[Saved entries]
Start of Block
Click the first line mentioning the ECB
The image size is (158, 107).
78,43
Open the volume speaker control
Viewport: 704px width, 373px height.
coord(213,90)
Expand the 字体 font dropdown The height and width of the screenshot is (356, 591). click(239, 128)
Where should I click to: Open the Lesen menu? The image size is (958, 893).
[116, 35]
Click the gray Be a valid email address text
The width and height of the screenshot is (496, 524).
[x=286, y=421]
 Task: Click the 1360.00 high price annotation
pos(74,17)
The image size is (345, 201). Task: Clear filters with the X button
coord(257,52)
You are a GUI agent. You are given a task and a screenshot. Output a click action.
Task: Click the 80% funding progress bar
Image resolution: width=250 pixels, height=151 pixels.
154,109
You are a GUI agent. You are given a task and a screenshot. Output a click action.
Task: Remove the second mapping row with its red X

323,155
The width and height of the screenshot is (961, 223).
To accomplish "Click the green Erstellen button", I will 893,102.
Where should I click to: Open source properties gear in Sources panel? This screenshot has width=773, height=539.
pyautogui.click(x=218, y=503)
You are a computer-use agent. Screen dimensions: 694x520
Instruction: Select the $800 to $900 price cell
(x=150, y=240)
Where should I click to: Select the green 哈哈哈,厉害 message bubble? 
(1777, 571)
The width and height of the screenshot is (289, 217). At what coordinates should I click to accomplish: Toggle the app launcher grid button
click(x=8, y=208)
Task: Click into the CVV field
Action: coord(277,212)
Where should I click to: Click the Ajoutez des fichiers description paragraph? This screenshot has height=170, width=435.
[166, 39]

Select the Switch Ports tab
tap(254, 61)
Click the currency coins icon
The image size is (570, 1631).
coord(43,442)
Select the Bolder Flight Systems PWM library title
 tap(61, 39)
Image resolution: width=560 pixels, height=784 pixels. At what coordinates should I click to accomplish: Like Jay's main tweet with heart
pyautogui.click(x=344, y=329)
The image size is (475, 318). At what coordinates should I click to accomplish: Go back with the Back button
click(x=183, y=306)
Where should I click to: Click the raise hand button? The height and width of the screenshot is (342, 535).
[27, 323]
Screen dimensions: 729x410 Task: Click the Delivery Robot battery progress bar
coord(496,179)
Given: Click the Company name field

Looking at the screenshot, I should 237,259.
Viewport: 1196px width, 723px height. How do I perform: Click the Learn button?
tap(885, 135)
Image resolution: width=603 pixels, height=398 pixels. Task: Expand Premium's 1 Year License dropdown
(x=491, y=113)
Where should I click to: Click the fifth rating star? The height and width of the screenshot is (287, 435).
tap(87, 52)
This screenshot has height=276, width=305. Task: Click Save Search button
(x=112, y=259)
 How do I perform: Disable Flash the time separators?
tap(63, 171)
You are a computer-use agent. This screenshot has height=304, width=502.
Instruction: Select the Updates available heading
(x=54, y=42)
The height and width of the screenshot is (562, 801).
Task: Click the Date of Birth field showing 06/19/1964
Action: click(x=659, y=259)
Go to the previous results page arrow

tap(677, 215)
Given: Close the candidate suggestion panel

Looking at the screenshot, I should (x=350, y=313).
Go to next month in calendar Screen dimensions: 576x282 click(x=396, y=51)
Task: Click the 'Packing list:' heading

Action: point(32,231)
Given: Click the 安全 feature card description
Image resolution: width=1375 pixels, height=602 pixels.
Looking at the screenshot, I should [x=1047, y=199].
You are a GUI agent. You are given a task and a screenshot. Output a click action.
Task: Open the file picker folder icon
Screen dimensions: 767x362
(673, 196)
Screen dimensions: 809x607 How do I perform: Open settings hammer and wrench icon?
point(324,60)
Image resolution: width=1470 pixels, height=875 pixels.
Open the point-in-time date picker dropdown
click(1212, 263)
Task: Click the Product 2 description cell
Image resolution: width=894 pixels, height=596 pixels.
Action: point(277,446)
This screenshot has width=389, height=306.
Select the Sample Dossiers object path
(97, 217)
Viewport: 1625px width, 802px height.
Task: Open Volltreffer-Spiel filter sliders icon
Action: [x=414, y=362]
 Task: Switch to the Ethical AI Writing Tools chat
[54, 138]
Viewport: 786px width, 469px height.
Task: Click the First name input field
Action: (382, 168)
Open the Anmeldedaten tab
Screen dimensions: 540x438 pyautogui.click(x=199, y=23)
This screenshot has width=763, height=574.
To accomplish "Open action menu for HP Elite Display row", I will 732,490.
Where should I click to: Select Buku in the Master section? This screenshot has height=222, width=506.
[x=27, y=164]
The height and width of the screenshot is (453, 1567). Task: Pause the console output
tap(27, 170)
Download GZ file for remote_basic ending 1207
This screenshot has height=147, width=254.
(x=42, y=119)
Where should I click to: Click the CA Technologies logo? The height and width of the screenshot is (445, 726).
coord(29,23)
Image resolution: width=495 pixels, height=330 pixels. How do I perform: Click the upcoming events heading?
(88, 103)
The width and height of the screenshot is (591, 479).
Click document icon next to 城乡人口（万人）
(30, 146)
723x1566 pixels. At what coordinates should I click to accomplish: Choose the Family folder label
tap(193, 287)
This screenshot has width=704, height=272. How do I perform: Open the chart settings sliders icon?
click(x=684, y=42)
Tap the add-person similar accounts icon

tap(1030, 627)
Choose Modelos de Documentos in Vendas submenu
End of Block
## ASSIGNED TASK
All that is needed is the exact run of lines above from the line containing "Where should I click to: Click the Ajoutez" through the line containing "Go to next month", both of them included.

## EXERCISE SOLUTION
Where should I click to: Click the Ajoutez des fichiers description paragraph? This screenshot has height=170, width=435.
[166, 39]

Select the Switch Ports tab
tap(254, 61)
Click the currency coins icon
The image size is (570, 1631).
coord(43,442)
Select the Bolder Flight Systems PWM library title
 tap(61, 39)
Image resolution: width=560 pixels, height=784 pixels. At what coordinates should I click to accomplish: Like Jay's main tweet with heart
pyautogui.click(x=344, y=329)
The image size is (475, 318). At what coordinates should I click to accomplish: Go back with the Back button
click(x=183, y=306)
Where should I click to: Click the raise hand button? The height and width of the screenshot is (342, 535).
[27, 323]
Screen dimensions: 729x410 Task: Click the Delivery Robot battery progress bar
coord(496,179)
Given: Click the Company name field

Looking at the screenshot, I should 237,259.
Viewport: 1196px width, 723px height. How do I perform: Click the Learn button?
tap(885, 135)
Image resolution: width=603 pixels, height=398 pixels. Task: Expand Premium's 1 Year License dropdown
(x=491, y=113)
Where should I click to: Click the fifth rating star? The height and width of the screenshot is (287, 435).
tap(87, 52)
This screenshot has height=276, width=305. Task: Click Save Search button
(x=112, y=259)
 How do I perform: Disable Flash the time separators?
tap(63, 171)
You are a computer-use agent. This screenshot has height=304, width=502.
Instruction: Select the Updates available heading
(x=54, y=42)
The height and width of the screenshot is (562, 801).
Task: Click the Date of Birth field showing 06/19/1964
Action: click(x=659, y=259)
Go to the previous results page arrow

tap(677, 215)
Given: Close the candidate suggestion panel

Looking at the screenshot, I should (x=350, y=313).
Go to next month in calendar Screen dimensions: 576x282 click(x=396, y=51)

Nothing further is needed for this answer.